SET TASK :: Please write out the data below again, replacing "sidebar menu" with "navigation menu" wherever it appears and keeping everything else the same. Leave the pictures out of your answer.

Records from a dataset:
╔══

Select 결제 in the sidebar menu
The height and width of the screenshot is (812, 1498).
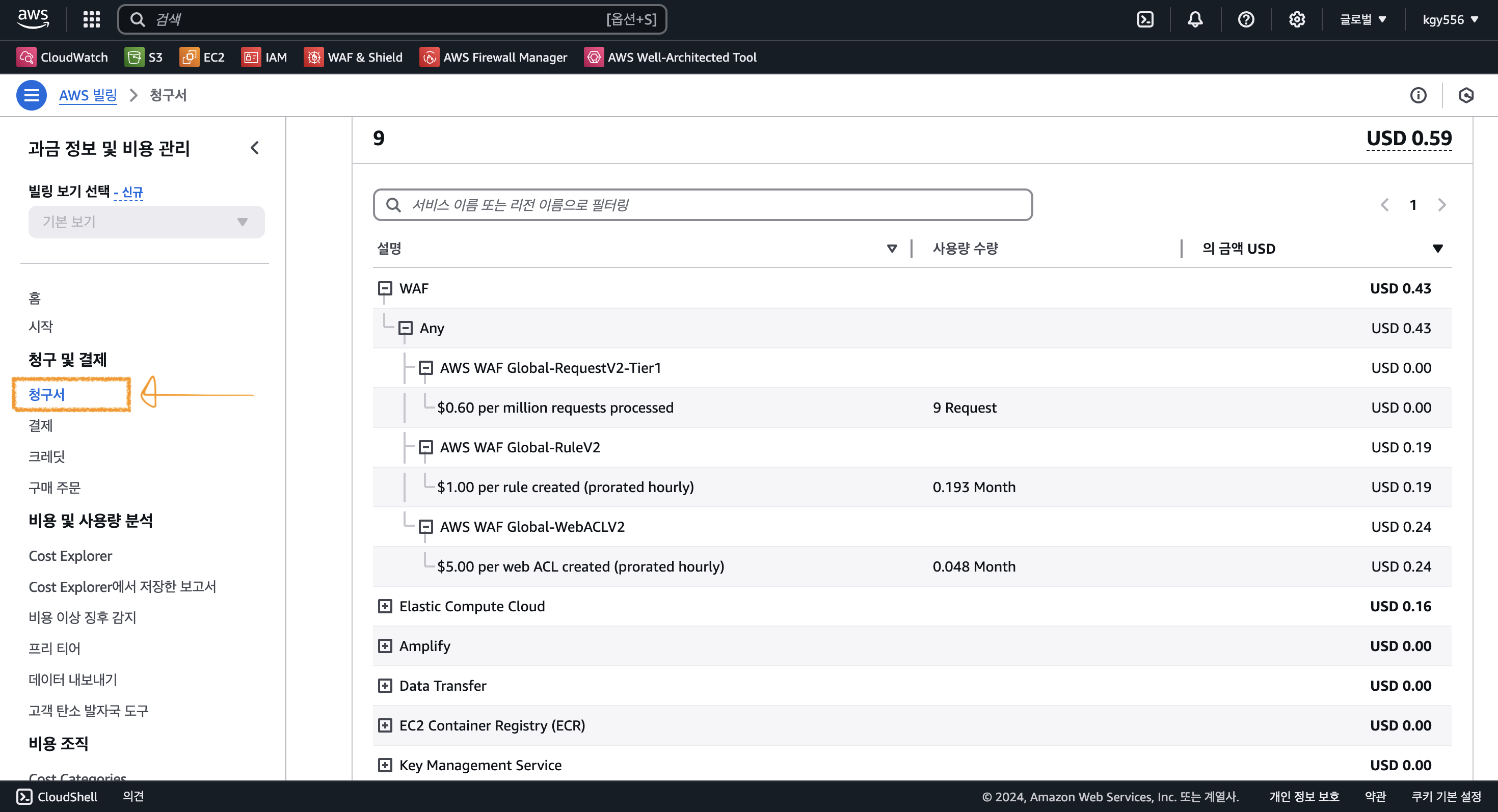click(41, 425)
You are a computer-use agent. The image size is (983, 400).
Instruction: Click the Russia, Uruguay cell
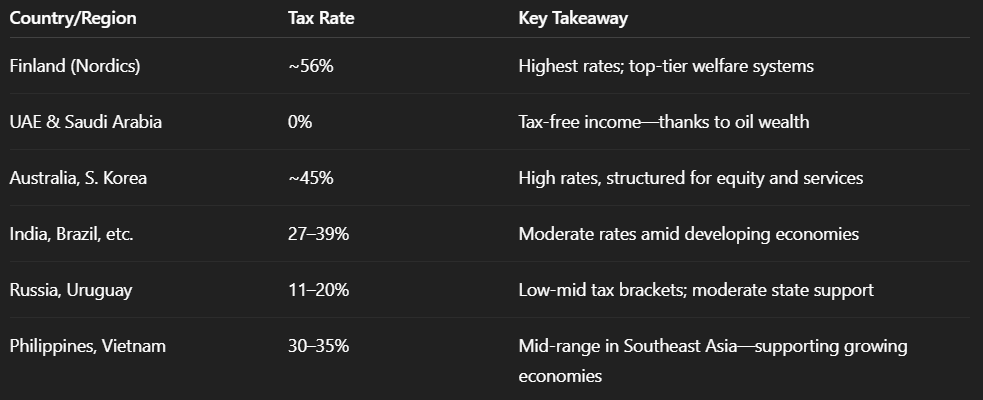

╚══

TASK OUTPUT ::
Select 결제 in the navigation menu
The height and width of the screenshot is (812, 1498).
click(41, 425)
You are a computer-use agent. The image size is (983, 400).
Instruction: Click the Russia, Uruguay cell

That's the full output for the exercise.